Document passage
• • • • • • •
Ramsay - Firstly, your satnav is a radio receiver that picks up satellite signals from space. They come from 20,000 kilometers away, so they're very, very weak by the time they get to your satnav. And your satnav performs some maths and it allows it to calculate where it is. Then the second important technological part, a layer on top of that, is the actual navigation part. That routes you to the destination you want to go. So completely separate to the maths and the science of satellites and radio are algorithms that try to work out the most efficient way for you to get where you want to go from where you are.

Katie - Now, in theory this is great, but I can't be the only one who's been taken literally around the houses by my satnav. How accurate are they?

Ramsay - You can have all sorts of issues, so there might be a bug in the routing algorithms and the navigation part. The GPS might be suffering problems and when you're in cities it's quite likely that the GPS part will be suffering problems. The basic accuracy of the sort of GPS chip that's in your satnav is about one meter on a very good day, if you stood on top of a mountain with perfect clear view of the entire sky. There are really clever really expensive really complicated ways of processing GPS to get down to like one millimeter positioning but that's not the stuff that's in the cheap receivers in our handsets. The problem with being in a city is that the signals can be blocked by the buildings and you want as many signals as you can possibly get. And the second more serious problem is that the signals bounce around between the buildings before they get to your device. But all of the maths that goes on inside your receiver assumes that the signals are travelled in a straight line. If the signals have bounced off buildings before your receiver picks them up, they've actually gone further than they would have done otherwise, and the calculated position is wrong.

Katie - So we've come out to the back of Queen’s College. Which road are we on?

Ramsay - I think this one's called Queen's Lane, conveniently. But yes, it runs down the side of Queens College and round the back of St. Catharine’s and past King’s College as well. So we're in a very narrow street and we're in what in my world we call an urban canyon. And it means those you can see we have a very thin strip of the sky above us so we can't see the entire set of satellites that are up there. And that's one problem: you want a really good geometry to get a good position fix. You want the satellites to be in all angles in the sky. But these walls on either side of us are making the signals bounce repeatedly before they come down to the ground. So the signals from the sides have travelled further than they should have done. And that's why when we look at the little dots on the map as we walk along you'll see that it's not actually doing a good job of keeping us in the passageway. As you can see it thinks we're inside St. Catharines college at the moment and we're not. And it's just moved to the other side of the street.
• • • • • • •
Provided records
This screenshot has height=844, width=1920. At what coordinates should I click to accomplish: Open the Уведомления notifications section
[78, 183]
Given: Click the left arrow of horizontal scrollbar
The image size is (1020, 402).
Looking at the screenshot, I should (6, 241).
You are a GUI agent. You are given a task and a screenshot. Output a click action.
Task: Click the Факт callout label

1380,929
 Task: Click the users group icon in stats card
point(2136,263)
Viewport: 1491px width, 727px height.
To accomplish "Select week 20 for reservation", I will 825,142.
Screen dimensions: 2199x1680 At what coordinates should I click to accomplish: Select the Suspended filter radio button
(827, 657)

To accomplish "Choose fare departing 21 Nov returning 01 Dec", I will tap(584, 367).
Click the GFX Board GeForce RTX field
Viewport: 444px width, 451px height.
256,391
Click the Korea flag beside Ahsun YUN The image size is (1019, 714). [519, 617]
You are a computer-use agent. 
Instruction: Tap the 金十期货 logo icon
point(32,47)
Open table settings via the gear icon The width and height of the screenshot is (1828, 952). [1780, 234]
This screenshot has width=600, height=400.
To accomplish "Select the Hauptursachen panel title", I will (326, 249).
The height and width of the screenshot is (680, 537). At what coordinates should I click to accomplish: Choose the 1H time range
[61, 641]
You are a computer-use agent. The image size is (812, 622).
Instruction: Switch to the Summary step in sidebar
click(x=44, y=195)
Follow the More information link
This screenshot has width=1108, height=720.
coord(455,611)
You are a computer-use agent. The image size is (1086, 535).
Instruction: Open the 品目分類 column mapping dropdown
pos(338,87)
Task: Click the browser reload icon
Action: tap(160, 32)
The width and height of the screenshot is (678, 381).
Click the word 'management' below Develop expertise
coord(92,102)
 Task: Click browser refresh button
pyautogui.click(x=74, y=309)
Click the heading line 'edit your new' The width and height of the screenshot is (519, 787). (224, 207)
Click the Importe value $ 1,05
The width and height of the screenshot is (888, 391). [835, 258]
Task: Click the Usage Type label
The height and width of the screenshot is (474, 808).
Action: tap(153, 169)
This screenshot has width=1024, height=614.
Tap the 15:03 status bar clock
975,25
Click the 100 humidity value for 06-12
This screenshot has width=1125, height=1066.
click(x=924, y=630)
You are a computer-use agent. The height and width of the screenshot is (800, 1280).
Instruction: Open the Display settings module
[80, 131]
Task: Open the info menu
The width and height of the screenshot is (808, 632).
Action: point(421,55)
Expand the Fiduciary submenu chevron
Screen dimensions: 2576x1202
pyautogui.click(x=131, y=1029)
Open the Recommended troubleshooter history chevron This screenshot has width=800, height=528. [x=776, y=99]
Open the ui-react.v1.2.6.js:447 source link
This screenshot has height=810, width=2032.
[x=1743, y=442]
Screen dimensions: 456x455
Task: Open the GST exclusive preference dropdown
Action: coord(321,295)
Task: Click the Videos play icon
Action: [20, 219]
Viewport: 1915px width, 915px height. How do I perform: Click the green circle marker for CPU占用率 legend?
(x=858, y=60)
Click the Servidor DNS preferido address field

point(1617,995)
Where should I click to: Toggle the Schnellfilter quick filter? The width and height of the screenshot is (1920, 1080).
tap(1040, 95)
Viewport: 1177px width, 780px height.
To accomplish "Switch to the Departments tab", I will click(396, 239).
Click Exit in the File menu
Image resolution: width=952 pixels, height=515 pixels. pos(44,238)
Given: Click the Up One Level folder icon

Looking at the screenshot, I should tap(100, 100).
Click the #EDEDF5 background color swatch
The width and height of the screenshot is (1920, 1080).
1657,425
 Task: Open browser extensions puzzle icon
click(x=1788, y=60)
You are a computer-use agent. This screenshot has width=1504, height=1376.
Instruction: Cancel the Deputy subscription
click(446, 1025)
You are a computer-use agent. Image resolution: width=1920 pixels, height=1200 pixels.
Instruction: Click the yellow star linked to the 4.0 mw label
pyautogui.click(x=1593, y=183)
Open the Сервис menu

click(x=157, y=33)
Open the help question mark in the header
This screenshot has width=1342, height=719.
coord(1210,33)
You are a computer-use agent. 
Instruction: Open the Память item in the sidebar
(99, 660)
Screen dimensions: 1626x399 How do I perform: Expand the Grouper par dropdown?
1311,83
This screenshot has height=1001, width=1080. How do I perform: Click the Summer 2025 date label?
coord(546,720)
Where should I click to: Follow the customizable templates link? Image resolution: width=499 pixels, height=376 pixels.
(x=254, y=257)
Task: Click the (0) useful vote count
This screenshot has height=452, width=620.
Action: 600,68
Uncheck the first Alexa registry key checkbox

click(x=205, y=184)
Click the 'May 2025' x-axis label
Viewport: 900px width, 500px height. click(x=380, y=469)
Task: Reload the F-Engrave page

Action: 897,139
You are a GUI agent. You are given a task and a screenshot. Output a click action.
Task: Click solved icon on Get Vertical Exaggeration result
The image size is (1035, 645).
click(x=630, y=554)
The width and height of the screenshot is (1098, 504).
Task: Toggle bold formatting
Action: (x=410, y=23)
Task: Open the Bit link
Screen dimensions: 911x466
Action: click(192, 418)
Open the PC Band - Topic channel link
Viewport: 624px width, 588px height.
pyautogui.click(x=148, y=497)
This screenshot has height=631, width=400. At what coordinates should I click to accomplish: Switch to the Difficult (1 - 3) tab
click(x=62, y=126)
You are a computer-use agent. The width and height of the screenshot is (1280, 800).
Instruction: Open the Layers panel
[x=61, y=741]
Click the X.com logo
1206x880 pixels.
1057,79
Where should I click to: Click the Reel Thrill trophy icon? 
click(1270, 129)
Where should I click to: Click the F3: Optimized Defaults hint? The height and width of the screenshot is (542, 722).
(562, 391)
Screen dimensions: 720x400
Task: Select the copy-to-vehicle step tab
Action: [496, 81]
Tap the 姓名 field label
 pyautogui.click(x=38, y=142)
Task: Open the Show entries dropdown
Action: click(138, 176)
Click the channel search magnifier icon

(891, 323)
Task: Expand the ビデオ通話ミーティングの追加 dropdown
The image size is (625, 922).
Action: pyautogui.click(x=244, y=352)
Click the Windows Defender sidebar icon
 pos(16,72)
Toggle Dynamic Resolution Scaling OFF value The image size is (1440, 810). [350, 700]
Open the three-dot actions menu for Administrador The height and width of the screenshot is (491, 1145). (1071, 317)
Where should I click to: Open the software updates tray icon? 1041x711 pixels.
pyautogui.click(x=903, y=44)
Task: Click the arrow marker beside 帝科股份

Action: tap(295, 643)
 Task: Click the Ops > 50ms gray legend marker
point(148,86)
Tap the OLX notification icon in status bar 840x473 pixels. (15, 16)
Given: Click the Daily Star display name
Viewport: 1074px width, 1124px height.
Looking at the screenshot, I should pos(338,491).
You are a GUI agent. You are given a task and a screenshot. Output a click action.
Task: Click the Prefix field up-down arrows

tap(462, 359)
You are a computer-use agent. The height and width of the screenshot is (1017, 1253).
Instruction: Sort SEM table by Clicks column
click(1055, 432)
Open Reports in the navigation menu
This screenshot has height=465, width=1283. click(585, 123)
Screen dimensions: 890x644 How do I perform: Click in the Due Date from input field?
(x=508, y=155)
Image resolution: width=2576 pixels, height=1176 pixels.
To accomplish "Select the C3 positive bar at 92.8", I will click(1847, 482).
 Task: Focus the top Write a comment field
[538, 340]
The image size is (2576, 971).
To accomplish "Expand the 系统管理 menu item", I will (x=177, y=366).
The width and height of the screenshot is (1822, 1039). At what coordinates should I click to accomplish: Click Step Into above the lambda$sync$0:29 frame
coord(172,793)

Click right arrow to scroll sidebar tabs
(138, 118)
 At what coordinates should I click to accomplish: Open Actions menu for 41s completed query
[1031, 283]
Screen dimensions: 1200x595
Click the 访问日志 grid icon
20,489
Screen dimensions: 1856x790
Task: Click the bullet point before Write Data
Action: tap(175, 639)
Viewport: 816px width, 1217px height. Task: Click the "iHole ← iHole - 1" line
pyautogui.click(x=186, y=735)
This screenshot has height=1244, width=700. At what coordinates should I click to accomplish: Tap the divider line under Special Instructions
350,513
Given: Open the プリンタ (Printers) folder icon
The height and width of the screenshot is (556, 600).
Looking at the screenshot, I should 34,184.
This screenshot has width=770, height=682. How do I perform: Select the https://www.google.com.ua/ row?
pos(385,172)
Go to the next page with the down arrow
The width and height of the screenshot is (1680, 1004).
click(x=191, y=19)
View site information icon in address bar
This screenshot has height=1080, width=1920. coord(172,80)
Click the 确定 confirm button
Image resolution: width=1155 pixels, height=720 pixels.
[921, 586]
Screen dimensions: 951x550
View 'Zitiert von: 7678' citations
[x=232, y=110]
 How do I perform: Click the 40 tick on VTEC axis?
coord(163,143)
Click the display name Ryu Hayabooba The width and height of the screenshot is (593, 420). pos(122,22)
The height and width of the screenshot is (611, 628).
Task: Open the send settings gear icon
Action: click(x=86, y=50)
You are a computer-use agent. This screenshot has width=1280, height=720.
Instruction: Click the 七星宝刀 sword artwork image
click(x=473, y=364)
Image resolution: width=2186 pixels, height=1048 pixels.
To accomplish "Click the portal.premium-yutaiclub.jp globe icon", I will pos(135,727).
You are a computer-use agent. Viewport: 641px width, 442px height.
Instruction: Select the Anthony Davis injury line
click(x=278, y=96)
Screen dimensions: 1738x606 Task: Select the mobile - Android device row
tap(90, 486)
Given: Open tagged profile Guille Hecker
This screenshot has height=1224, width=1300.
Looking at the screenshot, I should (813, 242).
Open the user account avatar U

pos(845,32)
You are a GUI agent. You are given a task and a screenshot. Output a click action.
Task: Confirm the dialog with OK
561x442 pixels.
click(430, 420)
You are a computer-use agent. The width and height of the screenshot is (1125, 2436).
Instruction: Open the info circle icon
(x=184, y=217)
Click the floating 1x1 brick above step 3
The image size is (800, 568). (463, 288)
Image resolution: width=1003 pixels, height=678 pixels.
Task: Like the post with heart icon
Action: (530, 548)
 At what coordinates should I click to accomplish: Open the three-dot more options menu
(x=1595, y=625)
• • • • • • •
Exercise task
Carry on the satnav interview from the point where it stops, writing the next part of the conversation.

Response for this exercise
Katie - It's not even on the street right now.

Ramsay - That's bouncing around 15 metres either side of the road. If we took this receiver to the top of the mountain it would be accurate to a couple of meters, but it's giving us a 15 metre error just because of these buildings around us.

Katie - Famously, no mountains in Cambridge.

Ramsay - Exactly.

Katie - So we're going to test not just the little blue dot but how your phone is actually going to direct us somewhere, so King's College Chapel is a very nice destination to pick. Once it's found the routes, we'll get going.

GPS audio - Turn right onto King’s Lane

Ramsay - It's certainly putting us near Queen's Lane. It still thinks we're in the middle of St Catherine’s College. But it knows that we need to get ourselves onto King’s Lake even though the GPS bit is struggling at the moment. The routing algorithms that plan the quickest route from A to B are still able to do their bit, even if the GPS is a bit wonky.

GPS audio - Turn right onto Kings Lane

Katie - Of course this is all very well. For a human. You can just use a common sense and say I'm not in St. Catharine’s College, I'm outside in the street. If we are to have autonomous vehicles on the road in the mainstream, I'm guessing a robot doesn't really have that kind of common sense.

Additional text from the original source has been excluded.